Riedel's thyroiditis association with IgG4-related disease.

Clin Endocrinol (Oxf)

Department of Internal Medicine, Division of Endocrinology, Diabetes, Metabolism and Nutrition, Mayo Clinic, Rochester, MN, USA.

Published: March 2017

Context: IgG4-positive (+) plasma cells have been reported in both Riedel's thyroiditis (RT) and Hashimoto's thyroiditis (HT). These cells are the hallmark of IgG4-related disease (IgG4-RD).

Objective: We sought to determine whether RT is part of IgG4-RD spectrum.

Design, Setting And Patients: This was a case-control study performed at a tertiary medical centre. We included RT cases from the period 1958 to 2008 that had sufficient paraffin-embedded tissue for IgG4 immunostaining. Controls were patients with HT, age and gender matched, with similar pathology criteria.

Main Outcome Measure: The main outcome measures were the intensity of the IgG4 staining and the clinical and histological correlates with IgG4-RD.

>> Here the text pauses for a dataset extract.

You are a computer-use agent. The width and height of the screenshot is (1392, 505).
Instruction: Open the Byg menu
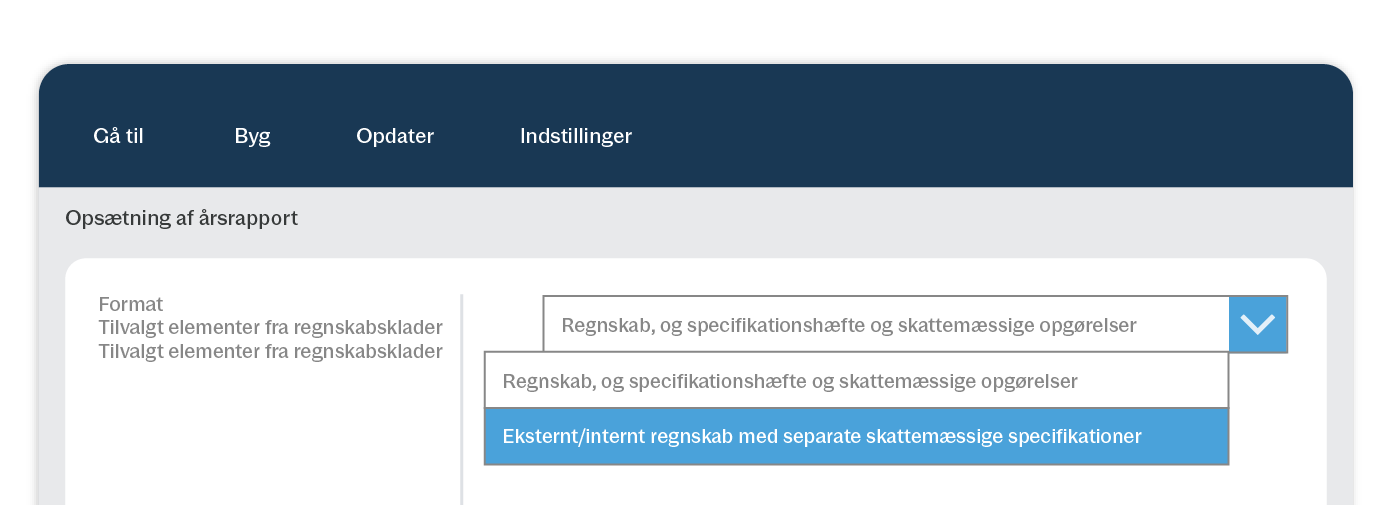pos(252,136)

Results: Six pairs of RT and HT were analysed. The mean age was 44·7 years. In both groups, 5/6 cases had positive IgG4 staining. The mean number of IgG4 + cells/ HPF, normalized to the degree of inflammation, was 3·2 ± 3·0 SD (RT) vs 0·9 ± 0·7 (HT), P = 0·15, for fibrotic areas and 2·1 ± 2·3 SD vs 1·0 ± 0·8 (P = 0·39) for areas with lymphoid aggregates. We found the number of IgG4 +  cells in RT to be inversely correlated with the duration of disease (P = 0·046). Three RT cases had associated comorbidities from the IgG4-RD spectrum while none of the HT cases had such conditions.

Conclusions: Riedel's thyroiditis is a component of IgG4-RD with the density of the IgG4 +  lymphocytic infiltrate being time dependent. In this small study, we did not identify differences in IgG4 infiltration between RT and HT, minimizing the utility of this marker in RT diagnosis.